[Item coordinate listing]
*****

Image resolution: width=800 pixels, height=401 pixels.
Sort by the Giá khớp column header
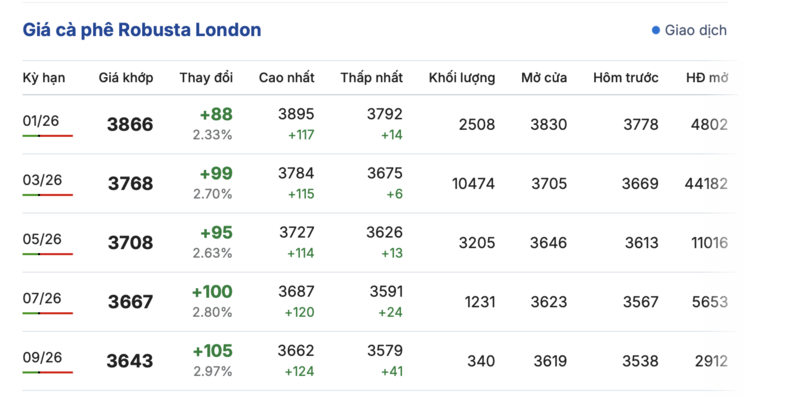[125, 78]
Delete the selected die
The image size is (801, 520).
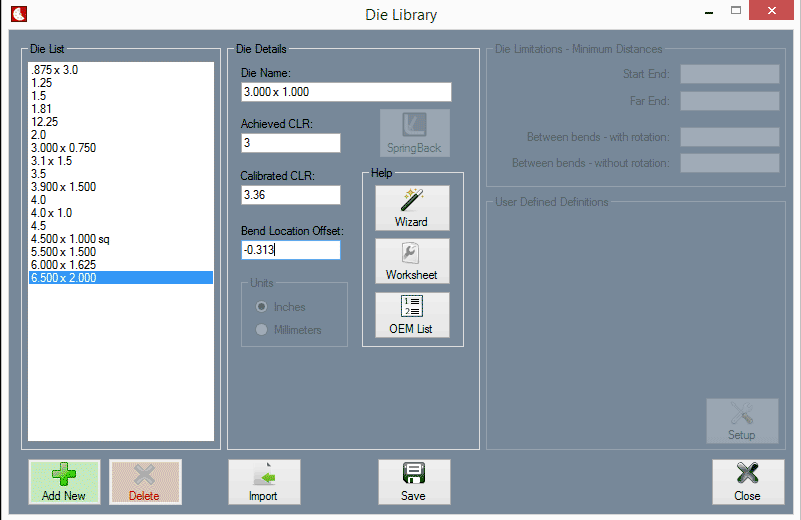tap(144, 482)
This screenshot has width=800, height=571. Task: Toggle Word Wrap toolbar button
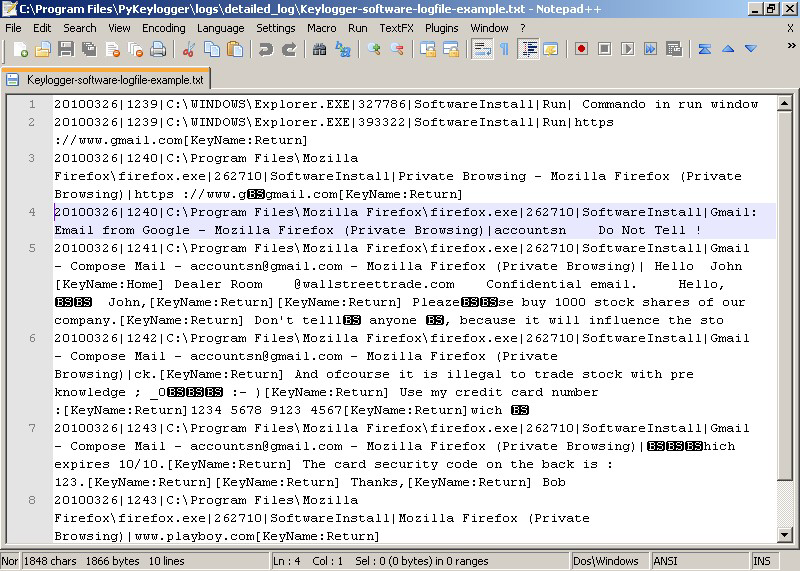click(482, 49)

*****

## Written task
Render every line of the listing above as a JSON list of strings, with one string per line and no blank lines. Leave the pictures out.

## Solved problem
[
  "Image resolution: width=800 pixels, height=401 pixels.",
  "Sort by the Giá khớp column header",
  "[125, 78]",
  "Delete the selected die",
  "The image size is (801, 520).",
  "tap(144, 482)",
  "This screenshot has width=800, height=571. Task: Toggle Word Wrap toolbar button",
  "click(482, 49)"
]